Accepting near-zero market-based Scope 2 as equivalent to near-zero physical emissions: A company claiming near-zero market-based Scope 2 based on spot REC purchases from existing renewable projects has not necessarily reduced physical electricity system emissions. The most credible near-zero Scope 2 claims are backed by physical PPAs with new renewable projects and hourly-matched consumption data.
FAQ
What is a guarantee of origin and how does it relate to Scope 2?
A guarantee of origin (GO) is the European equivalent of a renewable energy certificate — a certificate that one megawatt-hour of electricity was generated from a specific renewable energy source. Like RECs, GOs can be purchased separately from the physical electricity supply and used to support market-based Scope 2 claims. European GO prices are typically low, partly reflecting that many represent existing renewable capacity (hydropower) with questionable additionality.

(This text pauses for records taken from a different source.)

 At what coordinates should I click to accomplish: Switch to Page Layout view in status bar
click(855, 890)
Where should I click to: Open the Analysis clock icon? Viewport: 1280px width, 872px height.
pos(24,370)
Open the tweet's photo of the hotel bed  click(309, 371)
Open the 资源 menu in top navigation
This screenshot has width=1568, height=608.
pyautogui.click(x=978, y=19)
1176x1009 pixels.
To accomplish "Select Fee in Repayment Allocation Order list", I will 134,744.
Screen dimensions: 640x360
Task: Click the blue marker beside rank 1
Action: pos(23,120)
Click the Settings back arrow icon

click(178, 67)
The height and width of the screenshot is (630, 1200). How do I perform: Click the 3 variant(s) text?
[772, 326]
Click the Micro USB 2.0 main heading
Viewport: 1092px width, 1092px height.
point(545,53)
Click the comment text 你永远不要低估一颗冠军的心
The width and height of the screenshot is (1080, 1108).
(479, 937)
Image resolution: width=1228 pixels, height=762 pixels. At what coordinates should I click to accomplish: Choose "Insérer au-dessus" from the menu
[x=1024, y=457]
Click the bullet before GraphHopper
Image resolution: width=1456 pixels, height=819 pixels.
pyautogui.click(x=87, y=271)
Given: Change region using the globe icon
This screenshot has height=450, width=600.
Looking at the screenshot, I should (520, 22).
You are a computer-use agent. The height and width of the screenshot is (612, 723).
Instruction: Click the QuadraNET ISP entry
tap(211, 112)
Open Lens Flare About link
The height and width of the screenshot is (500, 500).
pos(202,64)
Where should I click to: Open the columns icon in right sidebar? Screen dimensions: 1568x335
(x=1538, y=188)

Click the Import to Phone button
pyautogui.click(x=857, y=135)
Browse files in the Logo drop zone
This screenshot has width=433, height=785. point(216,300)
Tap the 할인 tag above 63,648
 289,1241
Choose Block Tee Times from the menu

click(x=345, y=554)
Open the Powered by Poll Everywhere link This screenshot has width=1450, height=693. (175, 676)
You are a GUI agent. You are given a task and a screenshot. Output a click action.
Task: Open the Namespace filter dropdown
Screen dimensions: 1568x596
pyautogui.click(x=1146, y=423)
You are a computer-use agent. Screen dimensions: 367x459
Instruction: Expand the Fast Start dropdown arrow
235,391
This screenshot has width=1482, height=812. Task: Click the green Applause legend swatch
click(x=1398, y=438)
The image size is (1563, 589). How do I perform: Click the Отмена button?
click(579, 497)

Do all companies need to report Scope 2?
Companies subject to mandatory GHG disclosure requirements (CSRD in the EU, mandatory TCFD in the UK, SEC disclosure rule if finalized in the US) must report Scope 2 alongside Scope 1. CSRD requires both location-based and market-based Scope 2. Voluntary GHG reporting frameworks (GRI, TCFD) recommend Scope 2 disclosure and specify that both methods should be reported if a company claims near-zero Scope 2 based on market-based accounting.
Related concepts
- Scope 1 Emissions
- Scope 3 Emissions
- Carbon Footprint Portfolio
- Renewable Energy Metrics
- ESG Glossary
Summary
Scope 2 emissions — indirect GHGs from purchased electricity, steam, heat, or cooling — are reported using two methods: location-based (average grid emission factor, reflecting physical electricity mix) and market-based (contractual emission factor, reflecting renewable certificates or PPAs). The methods can produce dramatically different numbers for the same company. The credibility of near-zero market-based Scope 2 depends on the quality of renewable procurement: physical PPAs for new renewable projects with hourly matching are most credible; spot purchases of unbundled RECs from existing projects are least credible. ISSB S2 and CSRD ESRS E1 require disclosure of both methods, enabling comparison. Scope 2 is most material for electricity-intensive sectors — data centers, semiconductor manufacturing, aluminum — where electricity is a dominant operational input.